117. A pharmaceutical composition comprising 4 mg of efinopegdutide or a pharmaceutically acceptable salt thereof and a pharmaceutically acceptable carrier.

118. A pharmaceutical composition comprising approximately 7 mg of efinopegdutide or a pharmaceutically acceptable salt thereof and a pharmaceutically acceptable carrier.

119. A pharmaceutical composition comprising 7 mg of efinopegdutide or a pharmaceutically acceptable salt thereof and a pharmaceutically acceptable carrier.

120. A pharmaceutical composition comprising approximately 10 mg of efinopegdutide or a pharmaceutically acceptable salt thereof and a pharmaceutically acceptable carrier.

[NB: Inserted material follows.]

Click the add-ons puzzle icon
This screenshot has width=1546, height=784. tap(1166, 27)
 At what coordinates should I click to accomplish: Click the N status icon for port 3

121. A pharmaceutical composition comprising 10 mg of efinopegdutide or a pharmaceutically acceptable salt thereof and a pharmaceutically acceptable carrier.

122. The method according to any one of claims 1 to 82, wherein the efinopegdutide or a pharmaceutically acceptable salt thereof is administered subcutaneously.

123. The use according to any one of claims 83-104, wherein the pharmaceutical product is for subcutaneous administration.

124. Efinopegdutide or a pharmaceutically acceptable salt thereof according to any one of claims 105-113, for subcutaneous administration.

125. A pharmaceutical composition according to any one of claims 114-121 for subcutaneous administration.